【解雇事件マニュアル】Q56合意により試用期間を延長できるか
労働契約上に試用期間延長の根拠がない場合に、労働者と使用者との合意により試用期間を延長することが許されるか。
当初の試用期間満了時に使用者が労働者を有効に本採用拒否できる場合に、これを猶予して使用者が一方的に試用期間を延長することも、労働者の不利益にならないため許される余地がある。このような場合に、労働者と使用者との合意により試用期間を延長することも、当然に許される余地があるであろう。

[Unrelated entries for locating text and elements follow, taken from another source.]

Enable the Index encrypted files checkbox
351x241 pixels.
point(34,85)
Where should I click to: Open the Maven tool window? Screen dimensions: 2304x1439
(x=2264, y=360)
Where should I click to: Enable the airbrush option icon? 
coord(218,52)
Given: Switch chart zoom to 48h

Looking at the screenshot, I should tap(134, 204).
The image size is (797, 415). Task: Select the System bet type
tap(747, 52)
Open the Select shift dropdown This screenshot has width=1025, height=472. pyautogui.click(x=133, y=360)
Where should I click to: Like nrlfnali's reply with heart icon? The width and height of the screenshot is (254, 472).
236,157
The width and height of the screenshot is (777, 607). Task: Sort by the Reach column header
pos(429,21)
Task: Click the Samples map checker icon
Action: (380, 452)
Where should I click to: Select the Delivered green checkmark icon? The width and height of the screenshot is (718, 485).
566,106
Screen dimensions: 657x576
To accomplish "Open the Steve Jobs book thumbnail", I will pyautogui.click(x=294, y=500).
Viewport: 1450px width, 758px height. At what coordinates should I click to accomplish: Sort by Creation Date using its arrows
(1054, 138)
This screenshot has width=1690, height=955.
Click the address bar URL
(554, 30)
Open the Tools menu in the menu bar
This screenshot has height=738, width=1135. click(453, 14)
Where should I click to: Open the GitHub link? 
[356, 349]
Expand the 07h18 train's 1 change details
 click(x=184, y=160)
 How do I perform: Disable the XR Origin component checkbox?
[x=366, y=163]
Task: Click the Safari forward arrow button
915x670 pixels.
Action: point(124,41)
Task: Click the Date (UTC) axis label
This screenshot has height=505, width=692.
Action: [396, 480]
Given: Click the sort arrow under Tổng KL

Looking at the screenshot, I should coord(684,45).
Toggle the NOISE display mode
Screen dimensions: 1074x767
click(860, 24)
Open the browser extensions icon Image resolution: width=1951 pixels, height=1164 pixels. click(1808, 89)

他方で、当初の試用期間満了時に使用者が労働者を有効に本採用拒否できない場合でも、労働者と使用者との間で個別に真摯な合意があれば、試用期間を延長することができるとの見解もあるが、これに対しては、就業規則の最低基準効(労基法93条)によりその合意が無効とされる場合があると指摘されている(白石『労働関係訴訟の実務』451頁)。私見であるが、仮にこのような場合に個別合意による試用期間延長を認めるとしても、本来本採用拒否できない場合に試用期間を延長することは労働者にとって一方的な不利益変更であるため、労働者の同意の有無については、労働者の同意が労働者の自由な意思に基づいてされたものと認めるに足りる合理的な理由が客観的に存在するか否かという観点からも、判断されるべきであろう(山梨県民信用組合事件・最二小判平28.2.19労判1136.6参照)。